"It has some pretty serious security implications for the region and for American security," Fleitz said.
The policy analyst shares the view of experts who believe that North Korea's claim that it will be launching a satellite is a cover for a missile test.
On Tuesday North Korea notified the UN's International Maritime Organization that it intends to launch an "earth observation satellite" between February 8 and 25.
Pyongyang last launched a long-range rocket in December 2012, which it also described as a communications satellite.
"A nuclear weapons program has three legs: developing the nuclear fuel (the hardest part), developing the warhead, and the delivery system, and there's simply no doubt that the missile program that North Korea has been developing is its nuclear weapons delivery system."
Fleitz said that the Japanese have legitimate concerns about their safety, given the past waywardness of some North Korean rockets, to which North Korea has responded in the past.
"The Japanese are worried about this because the North Korean missile program doesn't have a very good record. A lot of the missiles have not launched, or they've blown up on the pad or they've only gone a short distance."
"Japan is worried one of these rockets may crash into Japan, I think it's a legitimate concern."
"For this reason, starting with the last launch after Japan threatened to shoot down its missiles, North Korea has used a trajectory that did not go over Japan. In the 1990s they flew a missile over Japan and the Japanese were outraged."
"I don't think the North Koreans are going to do that again."
"China is a break on anything the Security Council can do. It will try to allow certain sanctions to pass in certain circumstances, but China continues to be North Korea's protector on the UN Security Council and really tough sanctions against North Korea have never been able to pass because of the Chinese Security Council veto."

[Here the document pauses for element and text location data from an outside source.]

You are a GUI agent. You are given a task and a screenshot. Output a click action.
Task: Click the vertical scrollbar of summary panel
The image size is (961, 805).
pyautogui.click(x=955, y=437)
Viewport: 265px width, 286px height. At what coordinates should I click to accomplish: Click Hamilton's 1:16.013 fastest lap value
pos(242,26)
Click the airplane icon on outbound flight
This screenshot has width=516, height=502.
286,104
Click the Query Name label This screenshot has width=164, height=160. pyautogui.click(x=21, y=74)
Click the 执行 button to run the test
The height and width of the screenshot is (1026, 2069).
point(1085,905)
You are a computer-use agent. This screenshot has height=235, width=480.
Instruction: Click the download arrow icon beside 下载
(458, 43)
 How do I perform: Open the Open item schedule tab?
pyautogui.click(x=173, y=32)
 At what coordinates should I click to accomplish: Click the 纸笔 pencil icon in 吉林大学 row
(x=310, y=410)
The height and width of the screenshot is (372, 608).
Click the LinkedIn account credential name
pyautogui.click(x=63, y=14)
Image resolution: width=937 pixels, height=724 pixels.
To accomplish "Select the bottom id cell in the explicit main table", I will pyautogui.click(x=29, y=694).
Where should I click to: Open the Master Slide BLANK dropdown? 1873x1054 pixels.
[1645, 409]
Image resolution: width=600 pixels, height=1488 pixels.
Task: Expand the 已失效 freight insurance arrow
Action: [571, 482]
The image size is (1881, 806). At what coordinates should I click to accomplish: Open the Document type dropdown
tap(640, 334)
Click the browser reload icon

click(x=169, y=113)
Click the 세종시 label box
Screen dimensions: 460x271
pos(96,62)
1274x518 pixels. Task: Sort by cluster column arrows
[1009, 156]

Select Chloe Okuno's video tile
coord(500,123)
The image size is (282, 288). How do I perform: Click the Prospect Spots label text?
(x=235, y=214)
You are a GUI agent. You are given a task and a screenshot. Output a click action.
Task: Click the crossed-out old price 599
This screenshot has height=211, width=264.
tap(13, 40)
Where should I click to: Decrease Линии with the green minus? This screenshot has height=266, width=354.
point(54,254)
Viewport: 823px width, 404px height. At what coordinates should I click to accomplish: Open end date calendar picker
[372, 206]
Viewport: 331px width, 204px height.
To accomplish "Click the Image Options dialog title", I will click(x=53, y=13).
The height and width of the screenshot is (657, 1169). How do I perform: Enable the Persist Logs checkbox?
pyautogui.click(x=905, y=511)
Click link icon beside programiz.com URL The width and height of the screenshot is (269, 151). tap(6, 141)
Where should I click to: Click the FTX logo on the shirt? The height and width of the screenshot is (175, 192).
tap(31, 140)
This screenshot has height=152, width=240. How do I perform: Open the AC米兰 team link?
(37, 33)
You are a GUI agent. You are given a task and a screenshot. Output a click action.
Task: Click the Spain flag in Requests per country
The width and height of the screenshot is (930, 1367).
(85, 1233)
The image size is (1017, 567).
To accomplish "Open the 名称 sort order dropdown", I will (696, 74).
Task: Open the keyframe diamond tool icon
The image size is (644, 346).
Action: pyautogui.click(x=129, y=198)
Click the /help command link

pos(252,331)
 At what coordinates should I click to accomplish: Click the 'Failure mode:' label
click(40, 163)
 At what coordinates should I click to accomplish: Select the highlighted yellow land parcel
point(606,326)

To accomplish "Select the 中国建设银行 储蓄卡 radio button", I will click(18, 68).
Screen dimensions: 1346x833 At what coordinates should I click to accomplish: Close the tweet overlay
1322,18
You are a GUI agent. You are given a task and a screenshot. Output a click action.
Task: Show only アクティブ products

Suga said Japan was concerned about the trajectory of the projectile, which it expects to be launched from a site in western North Korea and then fly over part of the Sakishima island chain of Okinawa Prefecture.
South Korea warned that the North "will pay a severe price… if it goes ahead with the long-range missile launch plan."
"North Korea's notice of the plan to launch a long-range missile, coming at a time when there is a discussion for Security Council sanctions on its fourth nuclear test, is a direct challenge to the international community," the South Korean government stated.